Film criticism in Egypt: Observing blossom out of challenge

By Rowan Abdelrahman Ahmed Mahmoud El Shimi

Talent Press participant 2017 Rowan El Shimi

Egypt has a long standing cinema industry. It is one of the oldest in the world and is the oldest in the Arab region and Africa. While Egyptian cinema flourished in local and regional production and distribution from the turn of the nineteenth century until the 1950s, it was largely monopolised by the state for nationalist purposes to establish Egypt's new modernist socialist state in the 1950s and 1960s. The decades that followed saw a wave of realist cinema capturing stories from the margins of society. Since then the industry has largely fallen victim to several economic crises affecting both the quality and quantity of films produced – that's not to say there weren't several shining productions in the past decades.

There is a long history of film critics observing and commenting on Egyptian films and the industry's development. An official university programme that trains critics in Cairo, as well as established publications that offer space for their writing has paved the way for several generations of critics, who have their own association. However, film criticism circles are not bound by these academic credentials. Workshops and field learning account for most of the education young critics in Egyptian cities are exposed to.

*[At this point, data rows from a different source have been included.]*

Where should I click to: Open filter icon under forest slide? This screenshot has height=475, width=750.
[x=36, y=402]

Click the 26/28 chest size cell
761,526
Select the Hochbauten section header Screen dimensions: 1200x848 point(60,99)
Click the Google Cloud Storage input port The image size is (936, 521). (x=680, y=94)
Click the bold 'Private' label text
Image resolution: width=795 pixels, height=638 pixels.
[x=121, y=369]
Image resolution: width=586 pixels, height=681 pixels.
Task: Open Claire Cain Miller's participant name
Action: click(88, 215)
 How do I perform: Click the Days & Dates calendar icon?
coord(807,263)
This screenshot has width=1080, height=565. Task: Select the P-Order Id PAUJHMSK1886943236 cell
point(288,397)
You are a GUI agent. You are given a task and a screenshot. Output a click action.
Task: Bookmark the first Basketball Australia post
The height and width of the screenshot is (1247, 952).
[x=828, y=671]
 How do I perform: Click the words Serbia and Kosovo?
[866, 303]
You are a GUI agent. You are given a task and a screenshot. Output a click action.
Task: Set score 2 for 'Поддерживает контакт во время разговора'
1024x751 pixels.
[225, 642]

Currently, the industry is largely shaped by comedies and crowd-pleasers. However, there are several significant contributions from filmmakers and producers in both the commercial and independent realm. While most do not enjoy commercial success at home, they receive wide critical acclaim and hefty festival runs abroad. Yet ongoing issues with both film censorship and restrictive legal conditions on production has made making films a challenge for artists within the commercial and independent industry in Egypt.

These restrictions tend to make film critics serve not only as commentators on the art form, but advocators of a certain plight of freedom of expression – both for themselves and the filmmakers they engage with. Social media has also played a role in creating more channels for film criticism beyond the traditional newspapers, whether through online media, film centred blogs, youtube channels or simply Facebook posts. These platforms have supported the creation of a whole wave of young critics eager to reach the public and are slowly establishing themselves within the industry.

This is where I find much of my writing pivoting: in a space between critical engagement with the films themselves and dealing with topics related to censorship, access to knowledge, centralisation of the industry and festival management. It really boils down to telling the stories of these artists who, in spite of their challenging environment, create their own communities and initiatives to bring their films to light.